__EXERCISE OBJECTIVE__. Could you reproduce everything in the rows below from the line containing "Click the 4:47 CH timestamp on Musk's tweet" down to the line containing "Click the Otaczające", request lines included? Multiply the click coordinates in the answers by 1.5 and round to whole numbers, with halves rounding up, leaving every other number unchanged.

[Source data]

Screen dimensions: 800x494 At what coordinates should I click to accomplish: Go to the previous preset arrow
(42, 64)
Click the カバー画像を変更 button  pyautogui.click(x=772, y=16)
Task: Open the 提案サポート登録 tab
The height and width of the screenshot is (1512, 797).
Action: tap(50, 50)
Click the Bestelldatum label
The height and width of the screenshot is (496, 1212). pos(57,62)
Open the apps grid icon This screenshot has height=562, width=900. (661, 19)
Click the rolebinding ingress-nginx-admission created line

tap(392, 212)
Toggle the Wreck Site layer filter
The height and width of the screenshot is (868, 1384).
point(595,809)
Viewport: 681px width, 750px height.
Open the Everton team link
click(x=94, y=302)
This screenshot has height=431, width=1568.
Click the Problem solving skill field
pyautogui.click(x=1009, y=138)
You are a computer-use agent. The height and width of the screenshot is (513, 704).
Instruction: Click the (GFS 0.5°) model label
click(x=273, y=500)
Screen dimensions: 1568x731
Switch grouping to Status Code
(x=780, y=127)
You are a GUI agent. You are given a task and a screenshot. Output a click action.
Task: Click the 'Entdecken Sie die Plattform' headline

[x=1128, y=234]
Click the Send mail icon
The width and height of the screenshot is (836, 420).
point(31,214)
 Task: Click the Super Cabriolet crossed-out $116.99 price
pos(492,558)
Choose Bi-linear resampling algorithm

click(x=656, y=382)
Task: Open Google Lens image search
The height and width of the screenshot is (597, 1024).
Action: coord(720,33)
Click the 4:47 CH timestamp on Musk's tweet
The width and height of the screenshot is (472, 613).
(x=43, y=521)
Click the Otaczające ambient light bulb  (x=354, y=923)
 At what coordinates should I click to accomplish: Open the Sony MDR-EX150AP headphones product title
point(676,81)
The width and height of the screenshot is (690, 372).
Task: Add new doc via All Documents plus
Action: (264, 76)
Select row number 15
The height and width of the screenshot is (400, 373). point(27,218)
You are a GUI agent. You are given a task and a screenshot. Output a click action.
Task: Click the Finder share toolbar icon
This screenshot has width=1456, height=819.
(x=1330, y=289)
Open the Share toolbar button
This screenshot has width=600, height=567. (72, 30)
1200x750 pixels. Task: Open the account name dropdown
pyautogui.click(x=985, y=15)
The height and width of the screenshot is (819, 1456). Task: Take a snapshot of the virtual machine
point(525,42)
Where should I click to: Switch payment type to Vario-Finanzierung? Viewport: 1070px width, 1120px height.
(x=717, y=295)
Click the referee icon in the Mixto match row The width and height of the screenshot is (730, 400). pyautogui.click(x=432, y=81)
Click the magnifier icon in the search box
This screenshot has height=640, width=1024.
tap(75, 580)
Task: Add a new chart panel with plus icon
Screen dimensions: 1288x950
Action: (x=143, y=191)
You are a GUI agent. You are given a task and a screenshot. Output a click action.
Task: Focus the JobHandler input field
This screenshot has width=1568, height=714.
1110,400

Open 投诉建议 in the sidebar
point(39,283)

__OUTPUT OF THE TASK__.
Click the 4:47 CH timestamp on Musk's tweet
The width and height of the screenshot is (472, 613).
(x=65, y=782)
Click the Otaczające ambient light bulb  (x=531, y=1385)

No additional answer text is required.